Donald Trump has carried Arkansas three times, winning it by some of the largest margins of any state in the country. But on Tuesday night, Democrats flipped a Republican-held seat right in the heart of that same state, and Trump’s party is raging over what just happened.
Democrat Alex Holladay defeated Republican businessman Bryan “Bo” Renshaw in a special election for Arkansas House District 70. Renshaw conceded after Holladay maintained a steady lead throughout the night.
The seat had been held by Republican Carlton Wing, who left the legislature last year after accepting an appointment to lead Arkansas PBS. That vacancy set the stage for Tuesday’s rematch between Holladay and the same Republican who had narrowly beaten him before.
This was not their first fight. In 2024, Wing defeated Holladay by just two points, 51 to 49. This time, running in the same district against a different Republican, Holladay won.
The district sits just outside Little Rock and has been quietly shifting for several election cycles. Donald Trump carried the district 51 to 47 in 2020, but by 2024, Kamala Harris had already flipped it 50 to 48, according to election data. The ground was moving before Tuesday night. Tuesday just made it official.
Holladay ran his campaign on kitchen table issues. He focused on the rising cost of living and pushed back hard against a proposal by Republican Governor Sarah Huckabee Sanders to build a large prison in rural northwest Arkansas. Voters responded to that message in a way that clearly caught Republicans off guard.
“Last time, they told us they were tired of someone who sits up there and votes yes, yes, yes, and never even thinks about the word, ‘Does that make sense? Maybe I should vote no.’”
“Last time, they told us they wanted better leadership. And this time, they answered,” Holladay said after his victory.
Arkansas is not a swing state. It is one of the most reliably Republican states in the entire country. Donald Trump carried it in 2016, again in 2020, and again in 2024, each time by comfortable margins. The fact that Democrats just flipped a seat there is the kind of result that forces both parties to stop and pay attention.
For Democrats, this result lands as more than just a local win. It adds to a pattern that party strategists have been watching with growing excitement heading into the 2026 midterm elections.
This is now the ninth time Democrats have flipped a Republican-held district in a special election since the start of Trump’s second term. Republicans, by contrast, have not flipped a single Democratic-held legislative seat during that same period. Not one.
U.S. Representative Ted Lieu of California did not hold back his reaction on X.
“Congratulations to Democrat Alex Holladay for flipping Arkansas HD 70 from red to blue! This is an approximate 26 point over performance. Run Democrats everywhere.”
That 26-point overperformance number is the figure that should genuinely alarm Republican strategists. It does not just mean Democrats won a race they were not supposed to win.

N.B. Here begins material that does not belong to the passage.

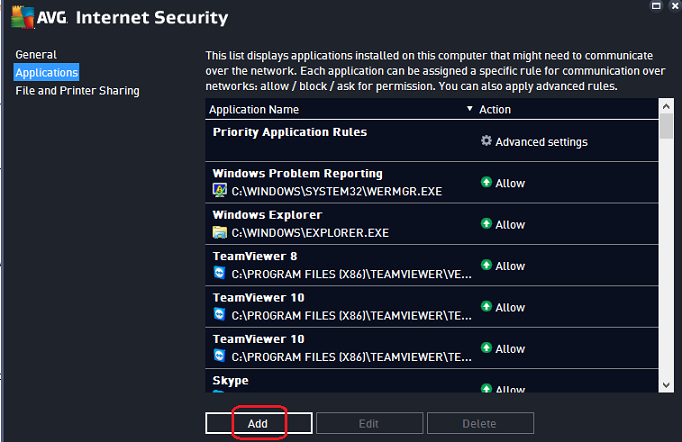Click green Allow icon for Skype
The height and width of the screenshot is (442, 682).
486,390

It means the political environment is shifting dramatically in Democrats’ favor across the entire map, including in places where Republicans have felt completely safe for years.
The broader trend makes Tuesday’s result even harder to dismiss. Across more than 90 special elections since the 2024 presidential race, Democratic candidates have run an average of 13 points ahead of the presidential results in those same districts, according to data from The Downballot. That is not a fluke. That is a pattern.

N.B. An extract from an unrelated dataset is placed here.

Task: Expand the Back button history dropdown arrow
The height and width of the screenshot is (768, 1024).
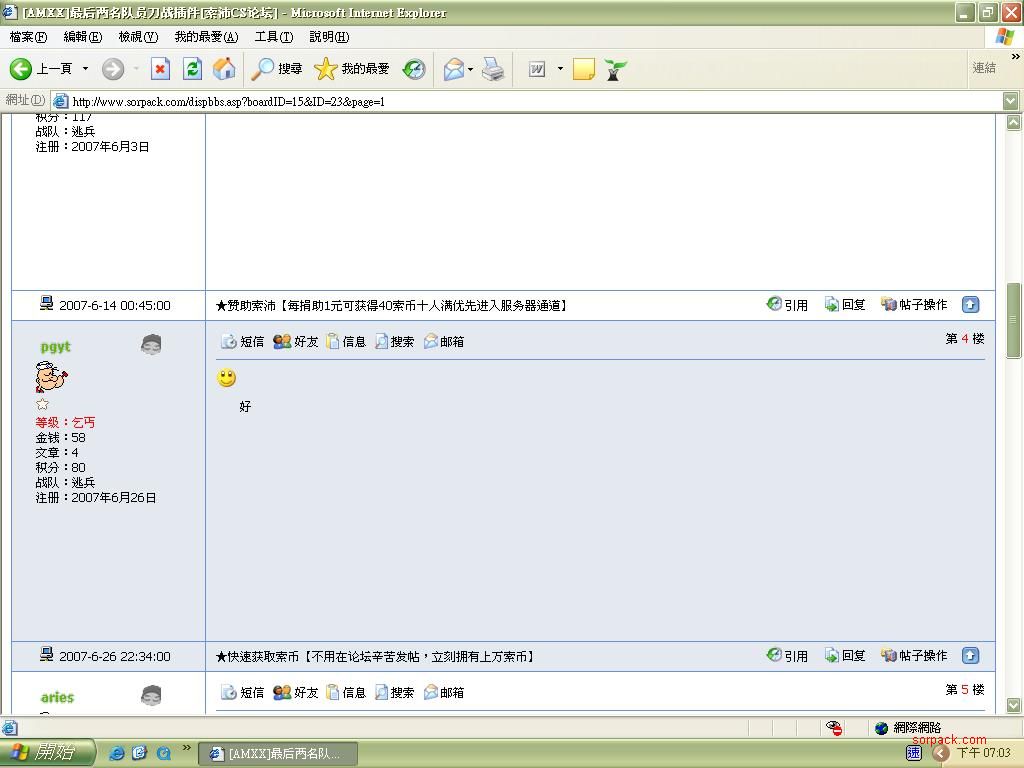Action: [85, 68]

Republicans still hold a large majority in the Arkansas state legislature, and no one is suggesting Arkansas is about to become a blue state overnight. But the trend line is undeniable and the direction it is moving in is not good for Trump or his party.
Special elections are always shaped in part by local issues and lower turnout. Both parties know that. But both parties also know that when Democrats are outrunning presidential results by double digits in states Trump won three times, something real is happening in the political environment.
Holladay will now serve the remainder of the current term representing Arkansas House District 70, filling the vacancy left by Wing. It is a single state House seat in a state the Republican Party has dominated for years.
But it is also the ninth flip. And Republicans have zero. That scoreboard is the number Trump’s party does not want voters to see heading into 2026.